- About 1 in 40,000 children is diagnosed with schizophrenia, compared to 1 in 100 in adults.
- Schizophrenia ranks among the top 10 causes of disability worldwide.
- Children with schizophrenia may share symptoms with--and have their symptoms mistaken for--autism or other pervasive developmental
disabilities, which affect about 1 in 500 children.
- Child schizophrenia patients are harder to treat and have a worse prognosis than adult schizophrenia patients.
- It is often preceded in children by developmental disturbances, such as lags in motor and speech/language development;
such problems tend to be associated with more pronounced brain abnormalities.
- Symptoms appear prior to age 12.
- Children with schizophrenia often see or hear things that do not really exist, and harbor paranoid and bizarre beliefs.
Causes & Research:
Although it is unclear whether schizophrenia has a single or multiple underlying causes, evidence suggests that it is
a neurodevelopmental disease likely involving a genetic predisposition, a prenatal insult to the developing brain, and stressful
life events. The role of genetics has long been established; the risk of schizophrenia rises from 1% with no family history
of the illness, to 10% if a first degree relative has it, to 50% if an indentical twin has it. Prenatal insults may include
viral infections, such as maternal influenza in the second trimester, starvation, lack of oxygen at birth, and untreated blood
type incompatibility. Studies find that children share with adults many of the same abnormal brain structural, physiological,
and neuropsychological features associated with schizophrenia. The children seem to have more severe cases than adults, with
more pronounced neurological abnormalities. This makes childhood-onset schizophrenia potentially one of the clearest windows
available for research into a still obscure illness process.

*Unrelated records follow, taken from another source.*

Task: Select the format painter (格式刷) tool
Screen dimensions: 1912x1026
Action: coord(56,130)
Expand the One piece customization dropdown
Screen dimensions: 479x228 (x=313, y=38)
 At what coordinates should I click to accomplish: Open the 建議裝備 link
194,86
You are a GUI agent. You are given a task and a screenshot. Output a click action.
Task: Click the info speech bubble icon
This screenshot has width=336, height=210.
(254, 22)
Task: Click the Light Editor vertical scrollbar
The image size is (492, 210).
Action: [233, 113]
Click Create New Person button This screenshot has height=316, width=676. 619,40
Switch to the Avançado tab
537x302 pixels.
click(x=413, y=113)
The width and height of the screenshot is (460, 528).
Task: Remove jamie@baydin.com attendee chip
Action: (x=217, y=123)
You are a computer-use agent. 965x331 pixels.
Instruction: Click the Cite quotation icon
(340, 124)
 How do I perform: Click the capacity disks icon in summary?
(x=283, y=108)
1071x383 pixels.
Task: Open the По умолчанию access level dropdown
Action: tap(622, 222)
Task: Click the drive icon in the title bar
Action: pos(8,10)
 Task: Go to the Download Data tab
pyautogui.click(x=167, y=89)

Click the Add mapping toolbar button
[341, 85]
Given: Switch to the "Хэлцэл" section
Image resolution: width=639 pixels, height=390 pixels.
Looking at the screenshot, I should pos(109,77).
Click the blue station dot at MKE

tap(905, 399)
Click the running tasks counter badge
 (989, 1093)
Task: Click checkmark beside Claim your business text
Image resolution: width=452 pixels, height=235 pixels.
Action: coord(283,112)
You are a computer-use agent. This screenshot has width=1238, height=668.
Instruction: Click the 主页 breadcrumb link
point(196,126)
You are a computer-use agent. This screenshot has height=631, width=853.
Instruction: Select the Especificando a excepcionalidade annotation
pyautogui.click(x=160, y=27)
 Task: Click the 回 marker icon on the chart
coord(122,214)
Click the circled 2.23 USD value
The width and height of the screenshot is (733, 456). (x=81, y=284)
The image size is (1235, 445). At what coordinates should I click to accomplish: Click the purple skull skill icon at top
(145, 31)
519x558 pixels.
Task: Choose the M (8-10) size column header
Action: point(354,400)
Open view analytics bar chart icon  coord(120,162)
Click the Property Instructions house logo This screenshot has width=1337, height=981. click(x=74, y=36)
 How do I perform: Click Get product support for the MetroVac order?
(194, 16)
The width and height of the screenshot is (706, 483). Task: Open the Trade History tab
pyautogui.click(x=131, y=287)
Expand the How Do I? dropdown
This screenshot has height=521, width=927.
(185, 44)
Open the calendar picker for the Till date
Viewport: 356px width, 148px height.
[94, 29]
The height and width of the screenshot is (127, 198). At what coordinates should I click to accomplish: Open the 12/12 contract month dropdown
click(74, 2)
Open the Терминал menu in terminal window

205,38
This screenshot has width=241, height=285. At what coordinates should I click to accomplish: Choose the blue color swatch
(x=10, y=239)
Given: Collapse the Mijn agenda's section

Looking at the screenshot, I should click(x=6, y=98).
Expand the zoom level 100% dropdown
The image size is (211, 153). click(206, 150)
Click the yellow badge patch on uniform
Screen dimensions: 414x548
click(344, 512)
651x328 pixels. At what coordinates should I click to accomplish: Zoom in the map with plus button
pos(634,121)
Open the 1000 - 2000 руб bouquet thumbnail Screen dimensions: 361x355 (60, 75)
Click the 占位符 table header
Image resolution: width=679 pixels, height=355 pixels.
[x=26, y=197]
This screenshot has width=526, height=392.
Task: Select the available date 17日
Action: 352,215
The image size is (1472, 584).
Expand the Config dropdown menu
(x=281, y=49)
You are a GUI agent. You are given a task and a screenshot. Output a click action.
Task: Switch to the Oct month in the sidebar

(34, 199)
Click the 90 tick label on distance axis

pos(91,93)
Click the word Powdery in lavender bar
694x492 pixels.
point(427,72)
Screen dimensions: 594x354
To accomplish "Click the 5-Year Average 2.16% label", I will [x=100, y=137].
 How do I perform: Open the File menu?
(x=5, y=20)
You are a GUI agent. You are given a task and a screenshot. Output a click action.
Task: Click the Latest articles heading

For example, unlike most adult-onset patients, children who become psychotic prior to puberty show conspicuous evidence
of progressively abnormal brain development. In the first longitudinal brain imaging study of adolescents, magnetic resonance
imaging (MRI) scans revealed fluid filled cavities in the middle of the brain enlarging abnormally between ages 14 and 18
in teens with early-onset schizophrenia, suggesting a shrinkage in brain tissue volume. These children lost four times as
much gray matter, neuroms and their branch-like extensions, in their frontal lobes as normally occurs in teens. This gray
matter loss engulfs the brain in a progressive wave from back to front over five years, beginning in rear structures involved
in attetion and perception, eventually spreading to frontal areas responsible for organizing, planning, and other "executive"
functions impaired in schizophrenia. Since losses in the rear areas are influenced mostly by environmental factors, the researchers
suggest that some non-genetic trigger contributes to the onset and initial progression of the illness. The finaly loss pattern
is consistent with that seen in adult schizophrenia. Adult-onset patients' brains may have undergone similar changes when
they were teens that went unnoticed because symptoms had not yet emerged, suggest the researchers
In addition to studies of brain structural abnormalities, researchers are also examining a group of measures associated
with genetic risk for schizophrenia. Early-onset cases of illness have recently proven crucial in the discovery of genes linked
to other genetically complex disorders like breast cancer, Alzheimer's, and Crohn's disease. Hence, children with schizophrenia
and their families may play an improtant role in deciphering schizophrenia's molecular roots. Evidence suggests that the rate
of genetically-linked abnormalities is twice as high in children as in adults with the illness. Similarly, schizophrenia spectrum
disorders, thought to be genetically related to schizophrenia, are about twice as prevalent among first-degree relatives of
childhood-onset patients. In one recent study, a third of the families of individuals with childhood onset schizophrenia had
at least one first-degree relative with a diagnosis of schizophrenia, or schizotypal or paranoid personality disorder. This
profile of psychiatric illness is remarkably similar to that seen in parents of adult-onset patients, adding to the likelihood
that both forms share common genetic roots. Other anomalies associated with adult schizophrenia, such as abnormal eye movements,
are also common in families of children with the illness.